The series of Henry VI plays revolve around the War of the Roses which lasted from 1455 to 1485.The war was fought between two branches of the Plantagenet family, the Houses of Lancaster and York. The War of the Roses were named after the emblems of the parties, the white rose of York and the red rose of Lancaster.                                           http://www.william-shakespeare.info/shakespeare-play-king-henry-vi-part-2.htm
So basically. Man [wearining black] comes into town where there is a fued between a white and red clan over the gold in Nevada. They both want this guy to join their group to help fight the other. He says no. The main change in this film is that he makes all of the cast Japanese and has them speak in english. Many people just dispise this about the film. I LOVE IT. There is a long history of mocking asian accents and after WWII there is a long history of mocking Japanese people specifically so I like that they are speaking english no matter how much pain they have on their faces while they do that. Also Westerns have a very interesting and in all honesty deeply hilarious form of the English language that makes it completely easy to mock.

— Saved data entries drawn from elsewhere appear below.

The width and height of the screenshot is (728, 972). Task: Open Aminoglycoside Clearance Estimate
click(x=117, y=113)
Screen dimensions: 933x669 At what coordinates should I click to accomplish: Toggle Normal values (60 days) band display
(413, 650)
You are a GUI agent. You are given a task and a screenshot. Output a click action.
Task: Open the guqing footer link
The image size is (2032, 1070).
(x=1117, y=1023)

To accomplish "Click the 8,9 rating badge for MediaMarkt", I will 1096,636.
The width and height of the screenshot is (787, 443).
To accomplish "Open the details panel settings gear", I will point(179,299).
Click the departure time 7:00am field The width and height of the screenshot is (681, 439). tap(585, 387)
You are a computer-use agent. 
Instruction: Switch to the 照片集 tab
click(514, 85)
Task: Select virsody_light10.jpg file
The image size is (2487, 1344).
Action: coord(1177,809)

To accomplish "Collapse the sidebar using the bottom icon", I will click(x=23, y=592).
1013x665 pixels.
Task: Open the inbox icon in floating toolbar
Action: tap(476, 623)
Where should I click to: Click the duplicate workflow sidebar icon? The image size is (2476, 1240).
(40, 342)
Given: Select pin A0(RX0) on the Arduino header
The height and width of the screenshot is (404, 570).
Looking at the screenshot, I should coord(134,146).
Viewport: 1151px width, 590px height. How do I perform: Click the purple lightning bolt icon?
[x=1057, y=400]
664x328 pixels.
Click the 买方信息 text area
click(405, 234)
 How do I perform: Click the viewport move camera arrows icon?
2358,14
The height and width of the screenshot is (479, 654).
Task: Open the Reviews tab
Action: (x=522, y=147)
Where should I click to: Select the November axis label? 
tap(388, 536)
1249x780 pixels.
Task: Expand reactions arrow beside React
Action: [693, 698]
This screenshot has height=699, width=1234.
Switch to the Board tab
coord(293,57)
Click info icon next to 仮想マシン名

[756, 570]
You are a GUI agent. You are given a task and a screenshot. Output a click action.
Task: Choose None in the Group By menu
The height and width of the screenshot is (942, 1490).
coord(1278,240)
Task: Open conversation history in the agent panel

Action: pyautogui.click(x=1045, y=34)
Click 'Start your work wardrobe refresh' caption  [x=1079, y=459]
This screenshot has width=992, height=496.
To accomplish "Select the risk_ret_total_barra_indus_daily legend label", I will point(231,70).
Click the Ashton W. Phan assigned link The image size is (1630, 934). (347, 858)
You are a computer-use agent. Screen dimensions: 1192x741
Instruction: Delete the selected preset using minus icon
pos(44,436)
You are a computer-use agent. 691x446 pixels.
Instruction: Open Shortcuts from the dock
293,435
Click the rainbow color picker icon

What i hated about the film was this really FORCED symbolism about white and red. It was interesting the first time but after awhile it was like omg I know I know I KNOW. 

Gender
Now I the first time I watched it , even though I recognized if only slighly that he was mocking Westernes, I didn't like the Red White divide. I know it's common for the US and it's true to Westerns but can quote un quote Red People not always be associated with the suffering of "white" people and and "white" women? Good God. This movie has two female characters, one named Akira who is  destroyed by all of the men in the movie but the only character that is at all punished for her suffering [ie. suffers a bit] is the "red" man. Miike from my reading gets called out a lot for his issues with women. Now I've only seen one films and in THIS film The other female character Akira's mother in law Bloody Benten dies at the end, and her awesomeness is down played by the fact that she [a long time ago] had, had sex with the only white male in the film. He slaps her and he yells at her [i'm down playing it]. Oh and that white man .... none other than Quentin Tarintino. Now Miike's women is something I can't talk about cuz I haven't seen enough of his films but if your interested....




read this
http://www.ejumpcut.org/archive/jc51.2009/Imprint-Miike/index.html
[I'm not going to comment ] 

So. In conclusion, in order to like this film you have to know so much about where Miike is coming from to be able to understand it. That makes finding an audience for this film very small. I feel only he really understands what this film was trying to accomplish. However I don't feel like there was enough in it for me to really want to learn about it. I read about it because I wanted to not hate it and hate myself for seeing it. There is something wrong with that.